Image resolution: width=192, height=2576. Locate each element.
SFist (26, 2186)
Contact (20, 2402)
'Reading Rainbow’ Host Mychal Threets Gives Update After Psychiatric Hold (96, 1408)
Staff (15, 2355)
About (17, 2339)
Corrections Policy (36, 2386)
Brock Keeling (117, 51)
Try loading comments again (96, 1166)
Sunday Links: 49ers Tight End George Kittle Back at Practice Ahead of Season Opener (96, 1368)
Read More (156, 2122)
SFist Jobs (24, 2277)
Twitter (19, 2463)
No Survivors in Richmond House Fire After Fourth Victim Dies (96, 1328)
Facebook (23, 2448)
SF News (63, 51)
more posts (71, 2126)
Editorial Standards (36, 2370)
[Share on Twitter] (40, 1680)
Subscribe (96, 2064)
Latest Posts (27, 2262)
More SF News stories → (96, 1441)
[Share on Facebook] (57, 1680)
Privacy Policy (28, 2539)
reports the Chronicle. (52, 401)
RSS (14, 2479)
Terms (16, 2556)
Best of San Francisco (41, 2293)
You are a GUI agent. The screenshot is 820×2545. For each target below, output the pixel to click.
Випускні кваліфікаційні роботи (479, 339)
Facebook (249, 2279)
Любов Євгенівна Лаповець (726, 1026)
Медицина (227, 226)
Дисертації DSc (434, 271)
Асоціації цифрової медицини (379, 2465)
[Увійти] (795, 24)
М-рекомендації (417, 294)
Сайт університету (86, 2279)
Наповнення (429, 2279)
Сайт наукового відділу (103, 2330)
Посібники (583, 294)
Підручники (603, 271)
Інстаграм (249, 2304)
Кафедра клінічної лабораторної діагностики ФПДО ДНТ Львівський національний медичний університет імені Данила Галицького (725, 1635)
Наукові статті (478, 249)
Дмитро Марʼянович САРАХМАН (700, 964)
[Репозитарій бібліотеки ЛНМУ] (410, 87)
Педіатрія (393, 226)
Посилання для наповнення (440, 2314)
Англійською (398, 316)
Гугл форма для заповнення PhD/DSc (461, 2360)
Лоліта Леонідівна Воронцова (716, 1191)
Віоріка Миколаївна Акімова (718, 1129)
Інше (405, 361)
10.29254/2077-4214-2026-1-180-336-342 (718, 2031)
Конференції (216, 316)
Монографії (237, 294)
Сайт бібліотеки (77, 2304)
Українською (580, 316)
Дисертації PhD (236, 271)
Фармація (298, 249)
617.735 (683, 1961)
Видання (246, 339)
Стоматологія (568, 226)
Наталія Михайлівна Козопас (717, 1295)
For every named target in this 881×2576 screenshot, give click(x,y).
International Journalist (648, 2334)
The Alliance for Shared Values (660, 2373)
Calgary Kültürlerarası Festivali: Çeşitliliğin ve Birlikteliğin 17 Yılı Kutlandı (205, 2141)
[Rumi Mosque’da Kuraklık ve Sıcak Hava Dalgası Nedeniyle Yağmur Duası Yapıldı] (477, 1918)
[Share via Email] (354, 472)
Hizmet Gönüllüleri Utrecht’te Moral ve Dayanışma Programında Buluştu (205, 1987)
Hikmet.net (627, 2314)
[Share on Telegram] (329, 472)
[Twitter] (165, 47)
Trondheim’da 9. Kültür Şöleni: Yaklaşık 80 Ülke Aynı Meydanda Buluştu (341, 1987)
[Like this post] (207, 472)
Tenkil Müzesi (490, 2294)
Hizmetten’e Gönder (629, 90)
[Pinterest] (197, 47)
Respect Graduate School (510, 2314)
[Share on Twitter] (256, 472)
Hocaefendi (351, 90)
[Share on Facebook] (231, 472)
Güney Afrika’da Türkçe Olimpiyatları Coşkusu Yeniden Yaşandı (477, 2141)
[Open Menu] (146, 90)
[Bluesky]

**WORK TASK:**
Return a word-for-word copy of the lines above from the one holding "Наталія Михайлівна Козопас (717, 1295)" through the one holding "Calgary Kültürlerarası Festivali: Çeşitliliğin", with both of them included and nothing besides.

**RESPONSE TO THE EXERCISE:**
Наталія Михайлівна Козопас (717, 1295)
For every named target in this 881×2576 screenshot, give click(x,y).
International Journalist (648, 2334)
The Alliance for Shared Values (660, 2373)
Calgary Kültürlerarası Festivali: Çeşitliliğin ve Birlikteliğin 17 Yılı Kutlandı (205, 2141)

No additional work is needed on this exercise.